14. Na sua resposta, a AT sustentou a) não ser possível cumular o valor da aquisição com os encargos referentes a obras de melhoramento nesse mesmo imóvel, de harmonia com o n.º 5 do Artigo 10º do CIRS, devendo a Requerente apresentar declaração de substituição de IRS, entendendo, além disso, que, 2) quanto ao tipo, o prédio adquirido, identificado pelo artigo ... da freguesia de ... e concelho de Loulé, é um “Prédio em prop. Total sem andares nem div. Susc. De utiliz. Independente” e não “Ruinas” e, finalmente, que c) o n.º 6, do artigo 10.º do CIRS dispõe que o SP / agregado familiar tem que afetar o imóvel à habitação própria permanente até decorridos 12 meses após o reinvestimento (Doc.8).

 

15. Em 06.02.2020, a Requerente foi notificada, para efeitos de audição prévia, da intenção da AT proceder à liquidação adicional de imposto (IRS respeitante aos rendimentos de 2018), em função daqueles atrás descritos negócios, sendo que, depois dessa audição, a AT manteve o projeto de decisão, o que levou à necessidade de recurso por parte desta ao CAAD com vista à anulação da dita liquidação – processo que correu termos sob o número P. 299/2020-T, sendo que, corridos os autos, aos 10.11.2021 foi proferida decisão de inutilidade superveniente da lide, fruto da anulação da liquidação por iniciativa da AT, já na pendencia do processo arbitral, tendo sido anulada a liquidação adicional de IRS emitida pelo serviço de finanças (Doc. 9)

 

16. Desde então até ao presente, a Requerente realizou quase na totalidade o reinvestimento que declarou pretender realizar (aquando da apresentação de declaração de IRS no ano de 2018) até novembro de 2022, tendo-o concluído até novembro de 2023, visto que, por várias vicissitudes (v.g. atraso na obtenção de parecer da Reserva Ecológica Nacional; atraso no deferimento do projeto de arquitetura) a Requerente foi impedida de, dentro do tempo pretendido, realizar a integralidade do reinvestimento previsto no imóvel de chegada, fruto da alegada passividade da CM de Loulé, que só em 22.10.2021 aprovado os competentes projetos de especialidades e só em Julho de 2022 foi emitido o competente alvará de obras, prevendo um período de duração dos trabalhos de 2 anos.

 

17. Estas circunstâncias, ao longo do tempo – e desde 2018 – motivaram a apresentação de diversos pedidos de prorrogação do prazo de reinvestimento junto do Serviço de Finanças de Loulé, sendo que que o último pedido por si apresentado de prorrogação de prazo para realização do reinvestimento foi indeferido com base na alínea b), do n.º 5, do artigo 10º do CIRS (Doc.11), crendo a Requerente que terá sido na sequência desta decisão que terá sido elaborada nova liquidação de IRS – aquela aqui em causa – no valor de 84.305,70€ (acrescido de juros), por ter a AT considerado que, no prazo legal, não foi realizado e reinvestimento devido (nos termos da declaração de IRS apresentada pela Requerente respeitante aos rendimentos do ano de 2018).

--------

- Instruções:
- 1) Indique todos os documentos referidos entre parênteses no excerto sobre a liquidação de IRS.
- 2) Repita a passagem do excerto sobre a liquidação de IRS que abre com as palavras "17. Estas circunstâncias, ao" e fecha com "ano de 2018).".
Os registos provêm de outra fonte.

- Registos extraídos:
--------

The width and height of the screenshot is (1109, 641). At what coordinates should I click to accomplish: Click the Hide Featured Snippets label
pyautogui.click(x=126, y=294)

--------

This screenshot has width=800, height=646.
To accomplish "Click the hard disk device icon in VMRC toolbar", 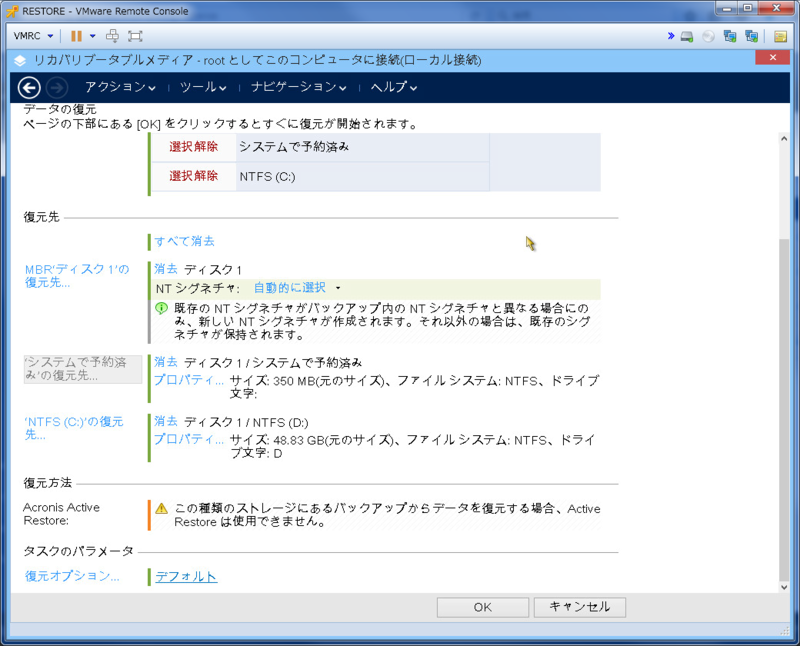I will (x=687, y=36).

--------

- Exercício resolvido:
- 1) Doc.8, Doc. 9, Doc.11

- 2)
17. Estas circunstâncias, ao longo do tempo – e desde 2018 – motivaram a apresentação de diversos pedidos de prorrogação do prazo de reinvestimento junto do Serviço de Finanças de Loulé, sendo que que o último pedido por si apresentado de prorrogação de prazo para realização do reinvestimento foi indeferido com base na alínea b), do n.º 5, do artigo 10º do CIRS (Doc.11), crendo a Requerente que terá sido na sequência desta decisão que terá sido elaborada nova liquidação de IRS – aquela aqui em causa – no valor de 84.305,70€ (acrescido de juros), por ter a AT considerado que, no prazo legal, não foi realizado e reinvestimento devido (nos termos da declaração de IRS apresentada pela Requerente respeitante aos rendimentos do ano de 2018).